Another short list comes from Lance Spitzer, training director for the SANS Securing the Human Program, who told an audience at a recent conference that the most important thing a security trainer can do is personalize it. "Don't talk about how it affects the corporation," he said. "Start with how they can protect their kids online and their own mobile device. Let them see what's in it for them."
Beyond that, he said, the key principles are to keep it brief and focused on limited topics, and reinforce it with repetition but not too much repetition.
The EMA report validates that, noting that, "studies on learning effectiveness indicate that training is better in shorter sessions with repetitive content that students can practice while they learn." The report recommended that training be conducted at least quarterly since, "a simple piece of information must be heard at least three times by the average person to be able to recall it in short-term member, and up to 20 times to commit it to long-term memory."
To those recommendations, Bernstein added that it is crucial that SAT programs, "include content specific to the company's policies and procedures. This should typically include social media, acceptable use, data retention, and bring your own device policies when applicable."
Heimerl has similar advice. "Make sure that your SAT accounts for your people, the way they work, the culture of your organization, and your organization itself," he said. "Yes, that means it is harder since you can't just copy what someone else does."
That, he said, means using specific examples that will make the training, "as un-theoretical as possible.

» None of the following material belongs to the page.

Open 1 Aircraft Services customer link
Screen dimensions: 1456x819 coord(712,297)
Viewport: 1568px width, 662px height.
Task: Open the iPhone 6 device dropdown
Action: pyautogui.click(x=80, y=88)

Use a phishing email that someone in your organization received. Use an example of social engineering that someone in your organization experienced."
Finally, he said there are creative ways to promote security. In one firm, he said, the CEO was trying to get people to wear their employee badges, to improve physical security. He sent an email saying he expected employees to challenge anyone not wearing a badge. He then walked around the building without his badge on, and when a low-level worker challenged him, he gave him a $100 bill. It happened twice more on his walk.
"By the end of the day, the stories of the $100 bills had circulated around the company and they evolved to near 100% compliance in about three hours," Heimerl said. "It cost them about 30 minutes of the CEO's time and $300. That may have been the best $300 they ever spent."